*** Block opens ***
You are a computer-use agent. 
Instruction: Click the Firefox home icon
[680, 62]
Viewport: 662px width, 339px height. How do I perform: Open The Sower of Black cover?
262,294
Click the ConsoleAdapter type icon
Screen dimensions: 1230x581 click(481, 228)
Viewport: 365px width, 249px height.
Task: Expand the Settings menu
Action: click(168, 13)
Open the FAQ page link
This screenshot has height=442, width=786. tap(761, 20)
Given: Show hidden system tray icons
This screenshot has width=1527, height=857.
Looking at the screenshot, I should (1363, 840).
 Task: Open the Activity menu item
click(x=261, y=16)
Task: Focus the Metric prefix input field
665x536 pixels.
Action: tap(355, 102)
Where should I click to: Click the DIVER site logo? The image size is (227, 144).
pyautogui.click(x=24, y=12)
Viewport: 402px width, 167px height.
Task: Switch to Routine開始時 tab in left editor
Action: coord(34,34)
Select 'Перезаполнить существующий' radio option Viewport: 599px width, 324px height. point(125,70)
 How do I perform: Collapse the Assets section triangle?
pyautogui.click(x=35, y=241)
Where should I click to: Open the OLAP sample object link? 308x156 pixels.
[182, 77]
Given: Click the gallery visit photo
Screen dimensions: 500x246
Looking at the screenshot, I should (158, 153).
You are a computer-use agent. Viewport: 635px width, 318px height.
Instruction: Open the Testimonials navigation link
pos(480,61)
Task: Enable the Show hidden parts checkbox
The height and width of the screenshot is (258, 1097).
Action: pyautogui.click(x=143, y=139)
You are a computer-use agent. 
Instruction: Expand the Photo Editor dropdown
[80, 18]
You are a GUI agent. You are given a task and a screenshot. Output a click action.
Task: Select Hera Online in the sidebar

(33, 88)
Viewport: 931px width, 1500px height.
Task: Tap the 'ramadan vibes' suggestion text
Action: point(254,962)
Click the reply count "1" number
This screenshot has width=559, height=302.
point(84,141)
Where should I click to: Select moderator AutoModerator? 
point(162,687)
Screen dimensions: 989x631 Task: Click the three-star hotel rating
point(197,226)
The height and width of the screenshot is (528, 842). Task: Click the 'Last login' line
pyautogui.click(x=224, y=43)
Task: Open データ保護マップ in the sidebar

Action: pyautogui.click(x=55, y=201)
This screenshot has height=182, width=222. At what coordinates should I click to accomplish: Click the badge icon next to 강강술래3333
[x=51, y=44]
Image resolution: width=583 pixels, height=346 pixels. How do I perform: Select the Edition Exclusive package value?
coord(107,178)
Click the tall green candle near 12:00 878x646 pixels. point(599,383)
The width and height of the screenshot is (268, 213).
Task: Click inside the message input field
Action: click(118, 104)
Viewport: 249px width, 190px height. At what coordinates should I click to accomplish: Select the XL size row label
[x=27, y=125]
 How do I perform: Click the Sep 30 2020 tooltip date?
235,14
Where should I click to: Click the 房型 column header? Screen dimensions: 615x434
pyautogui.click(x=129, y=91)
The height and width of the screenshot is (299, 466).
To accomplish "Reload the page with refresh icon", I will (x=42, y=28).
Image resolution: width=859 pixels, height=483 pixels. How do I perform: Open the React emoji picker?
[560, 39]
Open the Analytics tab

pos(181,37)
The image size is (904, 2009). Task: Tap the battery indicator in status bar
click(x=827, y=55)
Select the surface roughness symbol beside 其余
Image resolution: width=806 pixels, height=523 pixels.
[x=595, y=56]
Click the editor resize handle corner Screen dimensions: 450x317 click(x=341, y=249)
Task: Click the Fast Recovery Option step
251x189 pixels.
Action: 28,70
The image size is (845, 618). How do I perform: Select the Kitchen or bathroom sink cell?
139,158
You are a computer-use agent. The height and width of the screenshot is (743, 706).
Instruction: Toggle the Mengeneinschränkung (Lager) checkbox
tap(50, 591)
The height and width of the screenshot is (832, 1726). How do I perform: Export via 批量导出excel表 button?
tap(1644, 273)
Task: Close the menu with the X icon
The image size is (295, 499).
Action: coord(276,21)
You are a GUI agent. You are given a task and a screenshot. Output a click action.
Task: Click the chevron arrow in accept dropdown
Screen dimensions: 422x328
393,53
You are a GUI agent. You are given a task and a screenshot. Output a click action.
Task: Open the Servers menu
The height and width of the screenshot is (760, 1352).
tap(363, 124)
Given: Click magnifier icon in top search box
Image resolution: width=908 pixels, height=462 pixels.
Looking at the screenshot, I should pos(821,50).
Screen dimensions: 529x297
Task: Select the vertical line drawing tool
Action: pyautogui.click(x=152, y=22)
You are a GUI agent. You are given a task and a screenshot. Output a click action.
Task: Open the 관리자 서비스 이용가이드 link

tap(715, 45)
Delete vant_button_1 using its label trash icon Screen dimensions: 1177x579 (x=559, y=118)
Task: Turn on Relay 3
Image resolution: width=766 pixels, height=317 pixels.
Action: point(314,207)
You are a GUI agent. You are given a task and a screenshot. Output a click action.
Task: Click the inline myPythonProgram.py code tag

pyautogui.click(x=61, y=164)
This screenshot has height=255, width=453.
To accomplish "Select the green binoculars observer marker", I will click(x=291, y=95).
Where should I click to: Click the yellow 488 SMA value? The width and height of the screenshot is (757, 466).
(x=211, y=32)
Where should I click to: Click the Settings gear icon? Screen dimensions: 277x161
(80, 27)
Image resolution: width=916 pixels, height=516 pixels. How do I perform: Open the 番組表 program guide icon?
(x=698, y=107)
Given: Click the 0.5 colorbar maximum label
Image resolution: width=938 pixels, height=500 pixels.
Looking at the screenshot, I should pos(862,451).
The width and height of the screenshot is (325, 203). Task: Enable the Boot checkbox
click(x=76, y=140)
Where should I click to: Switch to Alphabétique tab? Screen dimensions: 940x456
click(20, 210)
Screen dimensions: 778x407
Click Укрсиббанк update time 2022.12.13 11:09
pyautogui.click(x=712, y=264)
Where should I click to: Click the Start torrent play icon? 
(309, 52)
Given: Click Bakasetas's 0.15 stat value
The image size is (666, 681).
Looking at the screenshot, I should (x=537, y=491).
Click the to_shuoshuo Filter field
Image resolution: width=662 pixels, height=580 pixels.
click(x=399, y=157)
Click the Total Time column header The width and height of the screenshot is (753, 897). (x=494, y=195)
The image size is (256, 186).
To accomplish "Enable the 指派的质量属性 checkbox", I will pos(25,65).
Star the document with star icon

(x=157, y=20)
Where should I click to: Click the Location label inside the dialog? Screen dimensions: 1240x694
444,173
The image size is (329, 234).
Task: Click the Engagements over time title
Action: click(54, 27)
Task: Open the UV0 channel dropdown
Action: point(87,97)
*** Block closes ***
▸ EXERCISE
Nothing should be returned except the lines from the one holding "Click the Total" through the final line of the listing, exactly as they appear.

▸ RESPONSE
Click the Total Time column header The width and height of the screenshot is (753, 897). (x=494, y=195)
The image size is (256, 186).
To accomplish "Enable the 指派的质量属性 checkbox", I will pos(25,65).
Star the document with star icon

(x=157, y=20)
Where should I click to: Click the Location label inside the dialog? Screen dimensions: 1240x694
444,173
The image size is (329, 234).
Task: Click the Engagements over time title
Action: click(54, 27)
Task: Open the UV0 channel dropdown
Action: point(87,97)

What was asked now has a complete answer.